Abstract P3-01-24: The cancer-associated TRPC5 opposite strand protein, a novel regulatory factor for cell proliferation in triple negative breast cancer

Background: Breast cancer is the most common malignant tumors worldwide and the leading cause of cancer death among female. Microproteins, a kind of protein which is nearly 100 amino acids in length, have been demonstrated to play important roles in biology and disease. Here, we present a potential microprotein TRPC5 opposite strand (TRPC5OS), which may exert function in breast cancer progression. Methods: Differential expression of TRPC5OS in breast cancer was measured via Immunohistochemistry (IHC) in breast cancer samples and quantitative real-time PCR (qRT-PCR) in cell lines. The effects of TRPC5OS on proliferation and cell cycle progression of breast cancer cells were evaluated by using Cell counting kit-8 (CCK-8), colony formation assay and cell cycle analysis by flow cytometry. The tumor growth in vivo was observed in xenograft model. Co-immunoprecipitation (Co-IP), western blot analysis and immunofluorescent staining were performed to validate the interaction between TRPC5OS and ENO1. Glucose uptake was measured by liquid scintillation spectrometry and involvement of the PI3K and AKT pathways was investigated by western blot analysis. Results: TRPC5OS showed an enhanced expression in breast cancer patient samples predominantly in HER-2 negative breast cancer, especially in triple negative breast cancer (TNBC).

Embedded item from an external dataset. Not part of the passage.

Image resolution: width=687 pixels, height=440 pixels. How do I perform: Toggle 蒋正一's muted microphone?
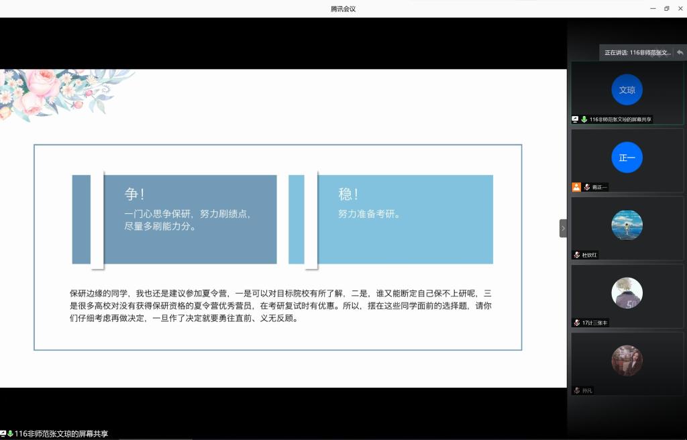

Overexpression TRPC5OS increased TNBC cell proliferation, promoted cell cycle progression, enhanced xenograft tumor growth, and associated with PI3K-AKT pathway. In addition, TRPC5OS could enhance glucose uptake via interacting with alpha-enolase (ENO1) and increase the protein level of ENO1, and ENO1 was found to be the functional target of TRPC5OS in TNBC cells. Conclusions: This study demonstrates that TRPC5OS promotes proliferation by interacting with ENO1 and may provide a strategy for future diagnosis of human breast cancer, a new potential therapeutic target for TNBC patients as well. Key words: breast cancer, TRPC5OS, proliferation, ENO1, glucose uptake Citation Format: Yangyang Cui, Jinghui Peng, Yue Huang, Ziyi Fu, Hui Xie, Shui Wang. The cancer-associated TRPC5 opposite strand protein, a novel regulatory factor for cell proliferation in triple negative breast cancer [abstract]. In: Proceedings of the 2019 San Antonio Breast Cancer Symposium; 2019 Dec 10-14; San Antonio, TX. Philadelphia (PA): AACR; Cancer Res 2020;80(4 Suppl):Abstract nr P3-01-24.